By that I mean shorter fighter is standing just outside longer fighter's reach. And by longer fighter's reach, I mean longer fighter can hit shorter fighter while standing in place, and not needed to take step to close distance with shorter fighter.

Have you ever seen a shorter fighter need to take more than two steps to reach a longer fighter, while that same longer fighter not needing to move in at all to strike? How many steps do you think is simply too much?

Do you think this is common? It just does not seem like a great idea if you have to do this too often, take many steps to reach long opponent. How do you even close the distance when that is the case?
 
Have you ever seen two fighters with such a reach difference in which the shorter fighter needed to take two or more steps to close the distance? What is the most you have seen?

By that I mean shorter fighter is standing just outside longer fighter's reach.
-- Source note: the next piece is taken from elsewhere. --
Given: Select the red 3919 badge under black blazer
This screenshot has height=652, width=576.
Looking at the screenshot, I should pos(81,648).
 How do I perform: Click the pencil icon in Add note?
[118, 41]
And by longer fighter's reach, I mean longer fighter can hit shorter fighter while standing in place, and not needed to take step to close distance with shorter fighter.
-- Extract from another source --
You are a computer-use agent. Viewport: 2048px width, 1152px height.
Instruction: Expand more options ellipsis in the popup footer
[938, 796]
Have you ever seen a shorter fighter need to take more than two steps to reach a longer fighter, while that same longer fighter not needing to move in at all to strike? How many steps do you think is simply too much?

Do you think this is common? It just does not seem like a great idea if you have to do this too often, take many steps to reach long opponent. How do you even close the distance when that is the case?

Are we talking, KB, MT, Boxing?
 
You either build your game around it (Zambidis, Tyson) or as scoobietoobie said, you drop (massive) weight.
 
You either build your game around it (Zambidis, Tyson) or as scoobietoobie said, you drop (massive) weight.

Well Zambo competed at the lightest weight in K-1 so his reach problem not that bad. Tyson has some very long arms for a 5'11" fighter. Probably why D'Amato took a liking to Tyson.
 
Well Zambo competed at the lightest weight in K-1 so his reach problem not that bad.

Maybe, but he was always the smaller fighter, and he build (successfully) his style around it. So I still believe he is a good fighter to analyze when we talk about height/reach disadvantage.

Tyson has some very long arms for a 5'11" fighter. Probably why D'Amato took a liking to Tyson.

I may be wrong, but I always thought that Tyson had the T-rex type of build...
 
There's two approaches without dropping weight, being like a Tyson or Zambidis and fighting at a very close range and constantly trying to get into that close range. Or there is the approach that Frankie Edgar and Saenchai take, of being either all the way in or all the way out. Saenchai and Edgar wait for a strike to fall short trying to reach them from five miles out, then they quickly cover that distance and attack.